2.根据权利要求1所述的N-糖酰胺酶的酶活力测定方法，其特征在于，步骤(1)所述还原糖标准品为糖链末端具有还原性的糖。

3.根据权利要求1所述的N-糖酰胺酶的酶活力测定方法，其特征在于，步骤(1)所述一系列的浓度为10μmol/L到200μmol/L之间的任意系列浓度。

4.根据权利要求1所述的N-糖酰胺酶的酶活力测定方法，其特征在于，步骤(1)或步骤(3)中的显色温度为45-55℃，显色时间为60min。

5.根据权利要求1所述的N-糖酰胺酶的酶活力测定方法，其特征在于，步骤(1)或步骤(3)中的氢氧化钠溶液的浓度为4-5mol/L，优选4mol/L。

6.根据权利要求1所述的N-糖酰胺酶的酶活力测定方法，其特征在于，步骤(1)或步骤(3)中的三氯乙酸溶液的浓度为2-3mol/L，优选2.5mol/L。

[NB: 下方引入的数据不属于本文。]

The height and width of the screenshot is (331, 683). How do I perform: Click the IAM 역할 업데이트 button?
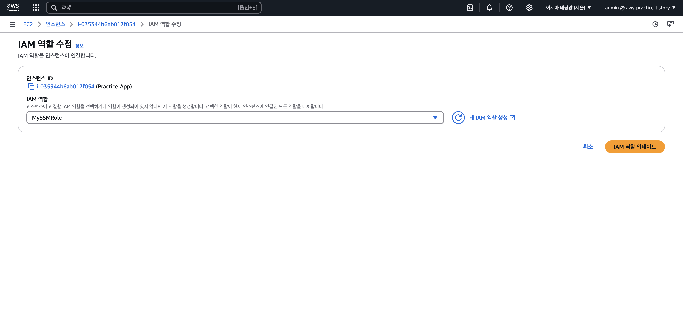pos(634,147)
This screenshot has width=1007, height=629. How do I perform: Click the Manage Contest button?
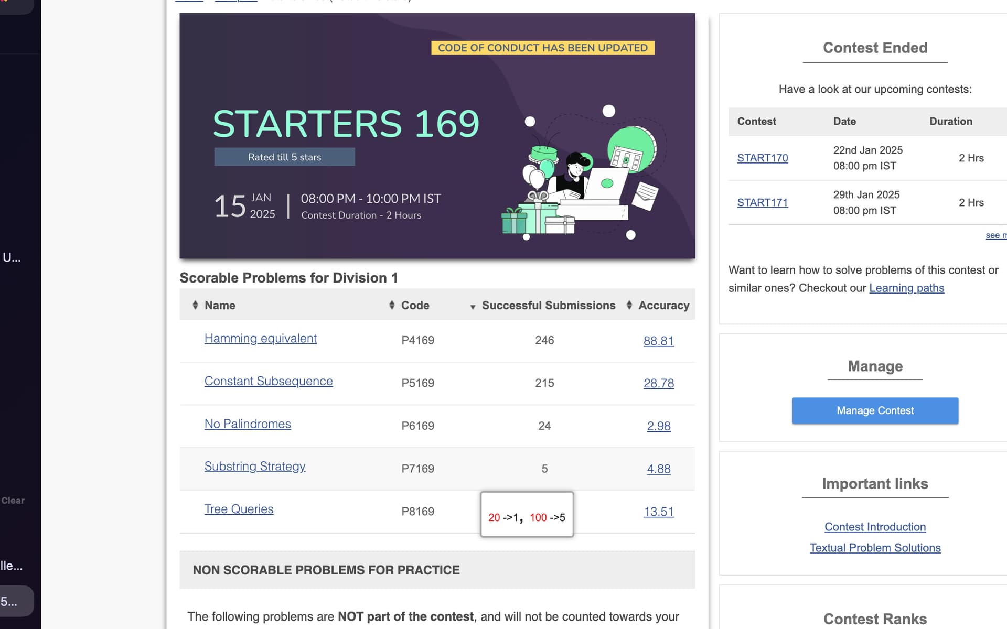click(874, 410)
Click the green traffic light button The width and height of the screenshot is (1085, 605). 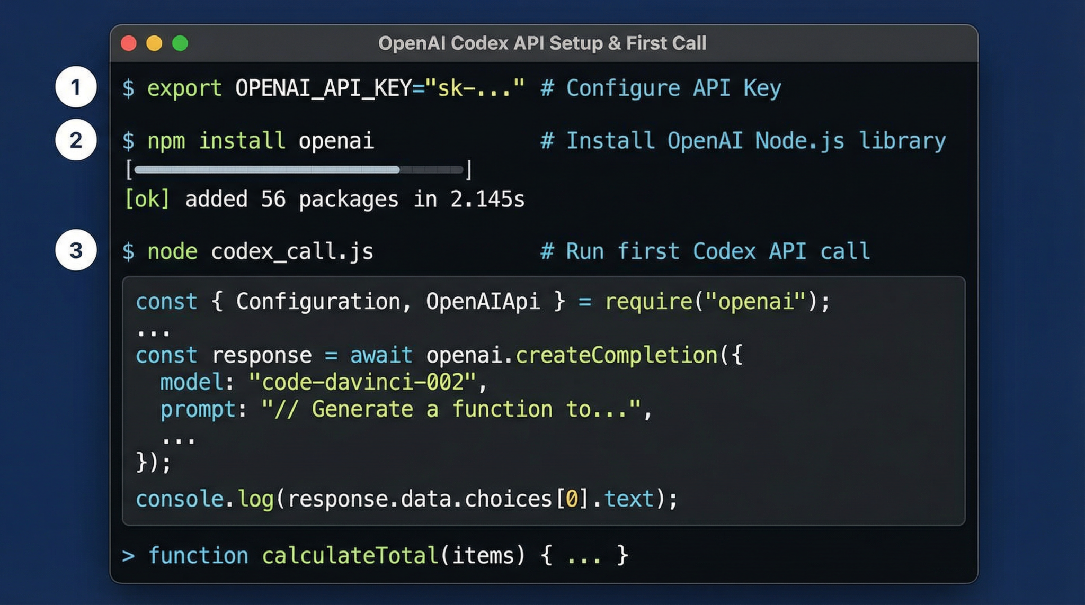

7.根据权利要求1所述的N-糖酰胺酶的酶活力测定方法，其特征在于，步骤(2)中的糖蛋白标准品为辣根过氧化物酶、核糖核酸酶、鸡卵清蛋白、牛胎球蛋白或牛转铁蛋白。

8.根据权利要求1所述的N-糖酰胺酶的酶活力测定方法，其特征在于，步骤(2)中的pH缓冲液为pH 2.6的磷酸氢二钠-柠檬酸缓冲液。